Filosofia nelle comunità

Filosofia nelle comunità

Il modulo “Filosofia nelle Comunità” si svolge nel secondo e terzo anno lungo un percorso su due piani che hanno uno svolgimento parallelo: teorico e pratico.

Sul piano teorico si attraversa la costituzione della comunità a partire dal Sé nell’incontro dell’Altro e nella maturazione della Comunità, scaturita da questo incontrarsi. La Pratica Filosofica cura germi di pensiero che, prima della dimensione politica, hanno fondamento esistenziale nella comunità-di-destino e dialogico, nella comunità-di-dialogo.

Sul piano pratico si intraprendono percorsi esperienziali che permettono di vivere la dimensione pratica attraverso esercizi che accompagnano l’analisi teorica. I partecipanti hanno la possibilità di verificare personalmente l’esperienza di confronto comunitario e di sviluppare capacità dialogiche, di ascolto autentico ed empatico con la finalità di sviluppare un colloquio collettivo polifonico, ma armonioso.

Lo studente si potrà confrontare, inoltre, con progetti reali, analizzando i percorsi realizzati dalla Scuola di Filosofia, in ambiti comunitari quali biblioteche, scuole di secondo grado, comunità di recupero e carceri.

Le competenze apprese saranno attuate concretamente nel corso di tirocini. Questa esperienza permetterà agli studenti di confrontarsi direttamente con la facilitazione in ambiente reale consentendo loro di verificare sul campo le competenze acquisite e realizzare il passaggio dalla dimensione didattica al fare concreto dell’agire in comunità.

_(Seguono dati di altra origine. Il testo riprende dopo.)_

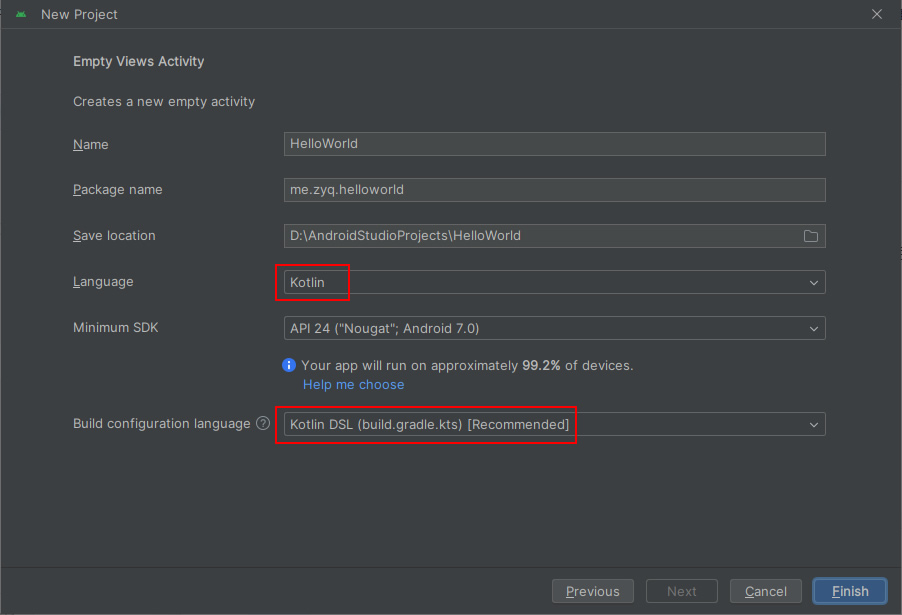Focus the Package name text field
Screen dimensions: 902x615
point(554,189)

Propedeutico alla realizzazione dei tirocini sarà lo studio e l’acquisizione di competenze tecniche nello sviluppo di documenti progettuali al fine di maturare la capacità di presentare autonomamente progetti di pratica filosofica alle istituzioni ed alle comunità sociali, competenza necessaria per un consulente filosofico che desideri fare della filosofia una professione.